Hi, this is Keith Davidson of Albertson & Davidson. In this video, I’m going to show you how to fill out the Petition for Probate. This is form DE-111. A number of years ago, I actually did a video explaining how to fill out a petition for probate. But since that time, the form has actually changed quite a bit. They’ve made a lot of updates to the form and they changed around the information that you have to include on the form. In this video, we’ll walk through the current form as it currently exists, and we’ll see how to properly fill out a petition for probate.
If you’re going to open a probate estate for somebody, either because they died with a will and you need to transfer some property under the will, or they died without a will and you need to do an intestate estate, this is the form that you’ll going to need to start the process.
As with all of our forms in our form vault series, I always start just by going to Google. That’s what I did here. You just search for judicial council forms. You can go to the California’s court website, and you’re going to click on probate forms, Decedents Estates. I happen to know that we need DE-111. It’ the first form up on the page here. If I didn’t know that, I could do a search here by name or by form number.

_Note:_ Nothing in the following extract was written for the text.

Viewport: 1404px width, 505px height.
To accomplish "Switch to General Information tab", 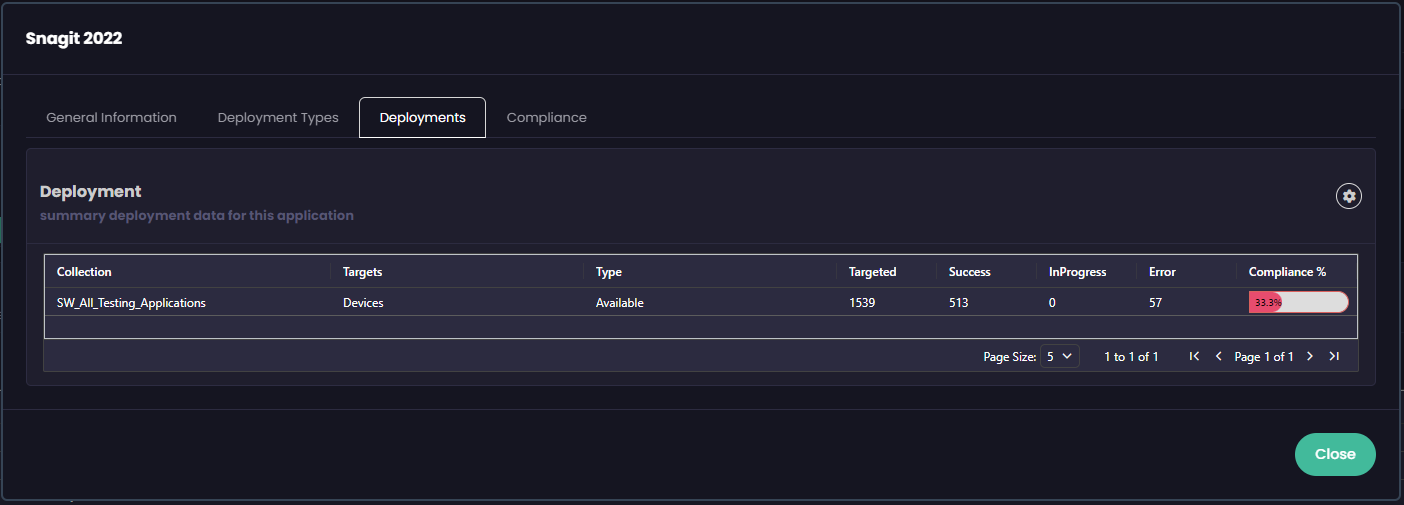I will click(x=111, y=117).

I’ve brought up the form right here. Now this form looks like it’ll be very easy. It’s a pre-printed form. There are just a few boxes you have to check, and you can file it in the court and your off to the races. The problem is that the form is more complicated than it appears. If you check the wrong box or if you fail to check a box the you’re supposed to check, you’re going to have a lot of problems. Your petition is going to be rejected by the court and you’re going to have to go back and start from square one. So, it really pays to take a little bit of time to really understand what you’re doing here and do it properly.

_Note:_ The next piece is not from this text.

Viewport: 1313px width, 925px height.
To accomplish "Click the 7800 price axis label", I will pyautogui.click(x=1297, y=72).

We start off at the top by putting in your name. I’m just going to put my name in here. If I were representing myself in this lawsuit, then you just put your own name. Since I’m a lawyer, I’m going to put my law firm information there as well. Of course, I have a state bar number that goes there. If you don’t have a state bar number, then you can just leave that area blank. And then we’re going to put in the address that we’re going to use for purposes of the court. We have five offices in California. I’m going to use the Carlsbad address where I spend a lot of my time.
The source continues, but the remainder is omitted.